═══ Task data ═══

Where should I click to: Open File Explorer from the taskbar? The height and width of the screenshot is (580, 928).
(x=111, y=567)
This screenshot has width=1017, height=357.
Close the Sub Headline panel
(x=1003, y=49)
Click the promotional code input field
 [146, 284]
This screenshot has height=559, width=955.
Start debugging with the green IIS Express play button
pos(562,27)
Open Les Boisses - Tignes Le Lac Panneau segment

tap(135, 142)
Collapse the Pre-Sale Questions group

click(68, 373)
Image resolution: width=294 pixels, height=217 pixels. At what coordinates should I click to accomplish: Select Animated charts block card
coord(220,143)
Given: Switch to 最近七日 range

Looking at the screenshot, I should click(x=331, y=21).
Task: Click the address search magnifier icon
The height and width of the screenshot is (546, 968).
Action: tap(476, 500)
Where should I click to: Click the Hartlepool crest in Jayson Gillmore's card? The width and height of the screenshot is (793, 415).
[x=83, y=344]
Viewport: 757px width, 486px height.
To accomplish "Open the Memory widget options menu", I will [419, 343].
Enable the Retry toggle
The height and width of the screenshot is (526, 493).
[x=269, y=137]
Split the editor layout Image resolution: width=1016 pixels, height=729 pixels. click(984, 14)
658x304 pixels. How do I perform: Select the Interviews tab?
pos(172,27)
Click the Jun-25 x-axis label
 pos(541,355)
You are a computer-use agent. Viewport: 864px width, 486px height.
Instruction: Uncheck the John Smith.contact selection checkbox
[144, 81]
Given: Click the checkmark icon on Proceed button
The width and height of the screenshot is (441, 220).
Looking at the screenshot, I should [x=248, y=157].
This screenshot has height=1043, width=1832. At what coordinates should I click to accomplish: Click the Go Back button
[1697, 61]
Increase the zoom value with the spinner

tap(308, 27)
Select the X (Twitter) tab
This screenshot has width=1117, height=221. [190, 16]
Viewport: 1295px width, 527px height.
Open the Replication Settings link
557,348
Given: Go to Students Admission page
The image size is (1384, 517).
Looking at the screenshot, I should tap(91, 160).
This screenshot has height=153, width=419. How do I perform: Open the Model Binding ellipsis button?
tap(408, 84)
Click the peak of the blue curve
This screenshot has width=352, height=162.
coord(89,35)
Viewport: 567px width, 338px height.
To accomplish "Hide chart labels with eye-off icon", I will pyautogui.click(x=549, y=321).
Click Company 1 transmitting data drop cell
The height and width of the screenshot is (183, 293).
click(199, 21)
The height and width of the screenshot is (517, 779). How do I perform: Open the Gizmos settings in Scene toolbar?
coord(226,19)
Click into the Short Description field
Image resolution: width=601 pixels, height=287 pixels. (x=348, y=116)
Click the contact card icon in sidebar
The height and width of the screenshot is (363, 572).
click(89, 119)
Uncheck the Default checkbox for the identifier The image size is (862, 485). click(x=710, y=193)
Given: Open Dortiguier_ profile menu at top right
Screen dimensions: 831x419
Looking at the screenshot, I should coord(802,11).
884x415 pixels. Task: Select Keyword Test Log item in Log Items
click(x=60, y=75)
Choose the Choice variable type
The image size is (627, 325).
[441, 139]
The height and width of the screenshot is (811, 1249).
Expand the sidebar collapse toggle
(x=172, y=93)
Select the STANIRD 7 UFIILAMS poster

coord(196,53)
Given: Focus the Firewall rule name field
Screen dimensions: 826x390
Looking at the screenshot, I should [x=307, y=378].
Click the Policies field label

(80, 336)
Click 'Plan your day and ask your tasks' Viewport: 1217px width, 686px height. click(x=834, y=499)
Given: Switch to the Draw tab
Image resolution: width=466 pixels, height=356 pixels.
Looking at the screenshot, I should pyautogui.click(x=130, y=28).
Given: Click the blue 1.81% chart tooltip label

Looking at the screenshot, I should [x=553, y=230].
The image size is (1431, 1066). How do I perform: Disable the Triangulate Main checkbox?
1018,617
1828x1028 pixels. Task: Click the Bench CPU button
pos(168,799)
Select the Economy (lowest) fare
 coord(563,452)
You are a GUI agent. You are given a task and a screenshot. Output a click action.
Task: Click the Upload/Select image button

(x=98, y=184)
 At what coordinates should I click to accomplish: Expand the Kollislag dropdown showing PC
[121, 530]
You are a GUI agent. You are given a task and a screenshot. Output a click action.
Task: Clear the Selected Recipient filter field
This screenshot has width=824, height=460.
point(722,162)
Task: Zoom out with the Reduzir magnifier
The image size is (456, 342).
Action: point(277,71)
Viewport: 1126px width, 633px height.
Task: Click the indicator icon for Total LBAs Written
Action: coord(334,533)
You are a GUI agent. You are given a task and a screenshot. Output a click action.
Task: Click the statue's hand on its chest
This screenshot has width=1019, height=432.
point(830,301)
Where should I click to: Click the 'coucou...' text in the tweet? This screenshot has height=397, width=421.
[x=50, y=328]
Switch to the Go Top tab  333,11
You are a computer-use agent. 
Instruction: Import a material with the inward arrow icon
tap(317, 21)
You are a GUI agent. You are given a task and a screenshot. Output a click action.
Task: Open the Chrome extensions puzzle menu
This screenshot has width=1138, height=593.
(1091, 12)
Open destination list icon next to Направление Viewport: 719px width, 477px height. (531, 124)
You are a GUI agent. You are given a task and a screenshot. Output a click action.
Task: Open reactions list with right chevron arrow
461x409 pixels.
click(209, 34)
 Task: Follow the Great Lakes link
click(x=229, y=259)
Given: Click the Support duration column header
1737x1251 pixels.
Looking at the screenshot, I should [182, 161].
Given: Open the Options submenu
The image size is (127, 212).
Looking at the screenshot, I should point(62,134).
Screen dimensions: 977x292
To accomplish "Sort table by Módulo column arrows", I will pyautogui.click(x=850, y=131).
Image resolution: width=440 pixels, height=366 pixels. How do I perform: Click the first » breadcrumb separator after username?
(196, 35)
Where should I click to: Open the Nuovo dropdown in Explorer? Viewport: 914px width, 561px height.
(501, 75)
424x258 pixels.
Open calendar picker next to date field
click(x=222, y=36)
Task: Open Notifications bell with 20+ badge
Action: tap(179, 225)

═══

Aim.
Quote the stretch of material from the line that contains "This screenshot has height=559, width=955." through the line that contains "[x=83, y=344]", both included, without changing anything.

Full response.
This screenshot has height=559, width=955.
Start debugging with the green IIS Express play button
pos(562,27)
Open Les Boisses - Tignes Le Lac Panneau segment

tap(135, 142)
Collapse the Pre-Sale Questions group

click(68, 373)
Image resolution: width=294 pixels, height=217 pixels. At what coordinates should I click to accomplish: Select Animated charts block card
coord(220,143)
Given: Switch to 最近七日 range

Looking at the screenshot, I should click(x=331, y=21).
Task: Click the address search magnifier icon
The height and width of the screenshot is (546, 968).
Action: tap(476, 500)
Where should I click to: Click the Hartlepool crest in Jayson Gillmore's card? The width and height of the screenshot is (793, 415).
[x=83, y=344]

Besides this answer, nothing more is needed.